**Task to carry out**
Nothing but the lines from the one with "The width and height of the screenshot is (980, 364)." through the end of the data should be set down, each exactly as written, and no picture should be included.

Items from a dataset
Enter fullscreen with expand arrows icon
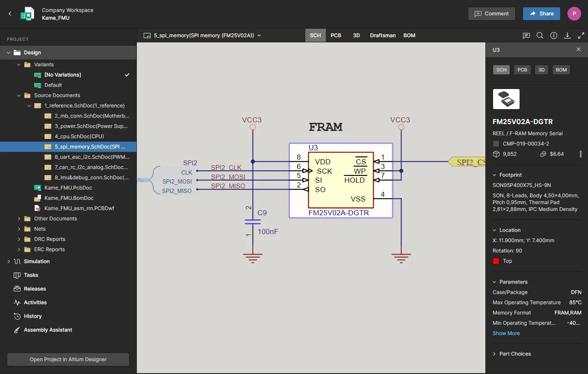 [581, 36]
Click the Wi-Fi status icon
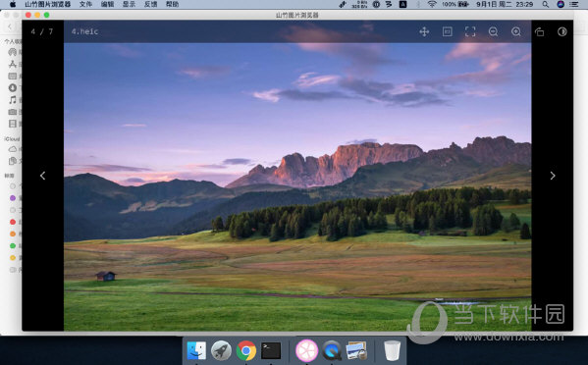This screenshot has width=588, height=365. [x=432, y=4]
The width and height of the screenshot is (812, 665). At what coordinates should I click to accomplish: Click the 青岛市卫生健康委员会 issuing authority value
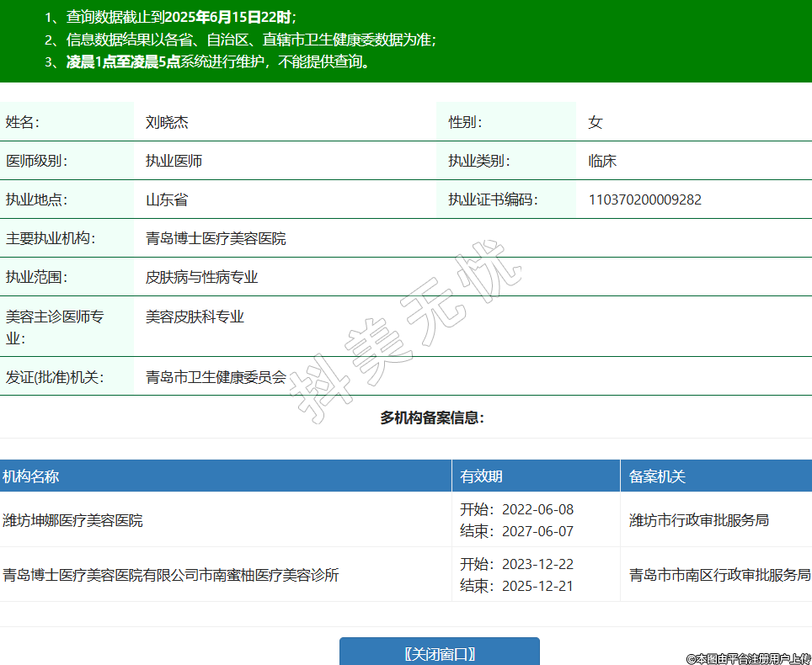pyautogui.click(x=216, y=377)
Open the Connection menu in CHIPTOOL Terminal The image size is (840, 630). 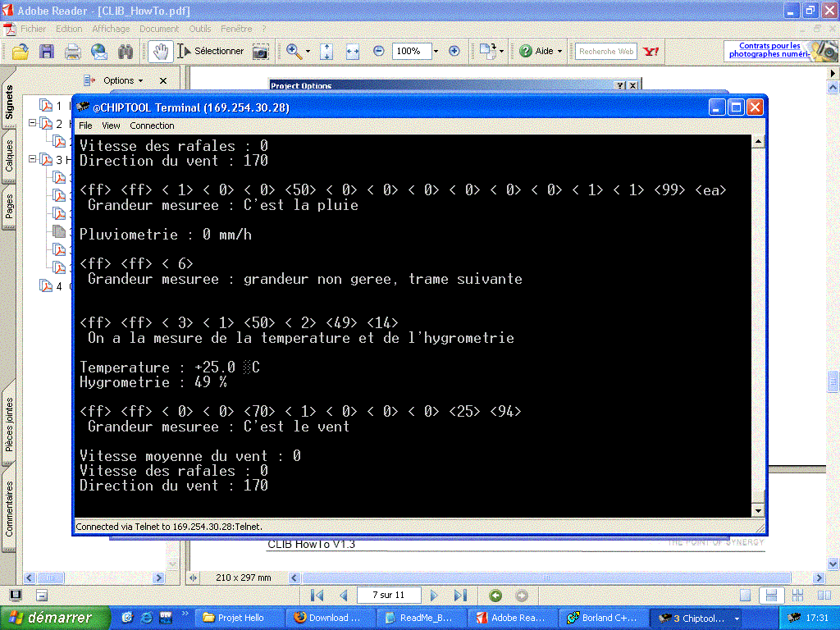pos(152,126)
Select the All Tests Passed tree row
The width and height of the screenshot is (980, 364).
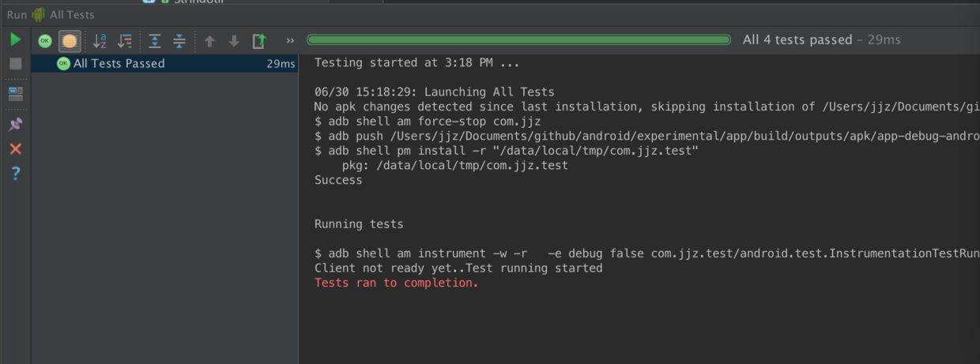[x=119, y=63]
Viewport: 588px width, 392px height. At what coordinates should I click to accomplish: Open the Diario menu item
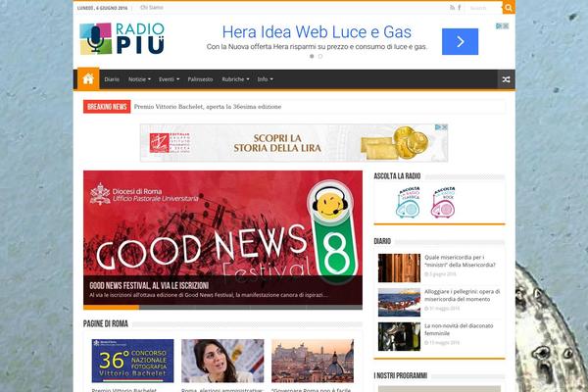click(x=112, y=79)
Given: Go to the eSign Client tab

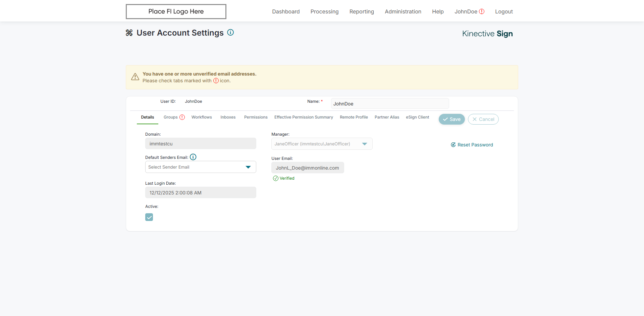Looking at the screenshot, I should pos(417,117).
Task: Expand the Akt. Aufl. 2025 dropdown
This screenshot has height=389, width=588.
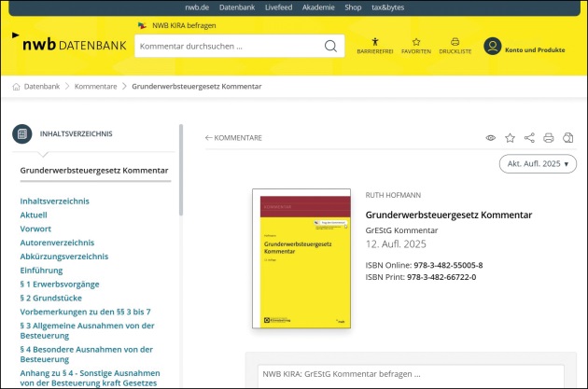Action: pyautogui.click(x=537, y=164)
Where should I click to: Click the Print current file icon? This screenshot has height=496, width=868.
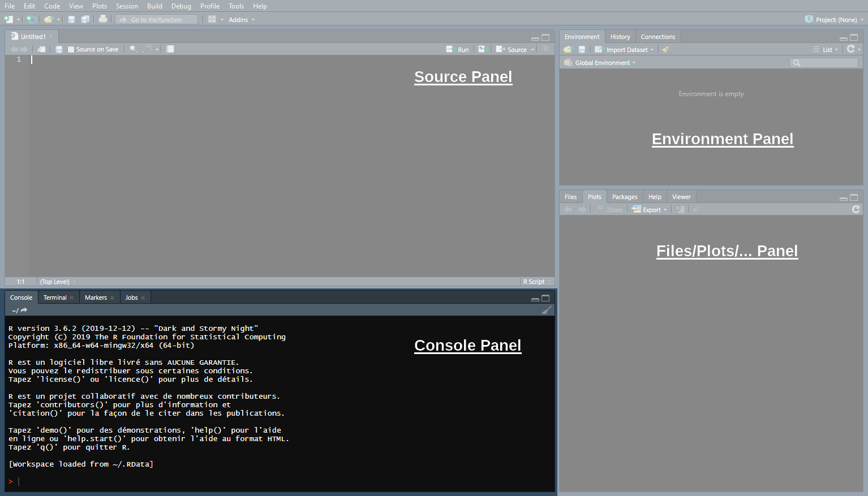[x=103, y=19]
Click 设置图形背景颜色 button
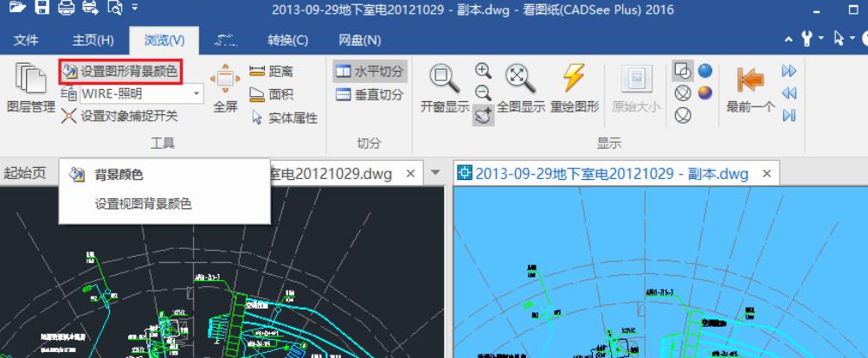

**Solution to the exercise**
The width and height of the screenshot is (980, 364).
[x=119, y=63]
Viewport: 588px width, 392px height. At what coordinates should I click to accomplish: Open the Diario menu item
click(x=112, y=79)
Given: Go to the eSign Client tab

Looking at the screenshot, I should pos(417,117).
Task: Expand the Akt. Aufl. 2025 dropdown
This screenshot has height=389, width=588.
Action: pyautogui.click(x=537, y=164)
Where should I click to: Click the Print current file icon? This screenshot has height=496, width=868.
[x=103, y=19]
Click 设置图形背景颜色 button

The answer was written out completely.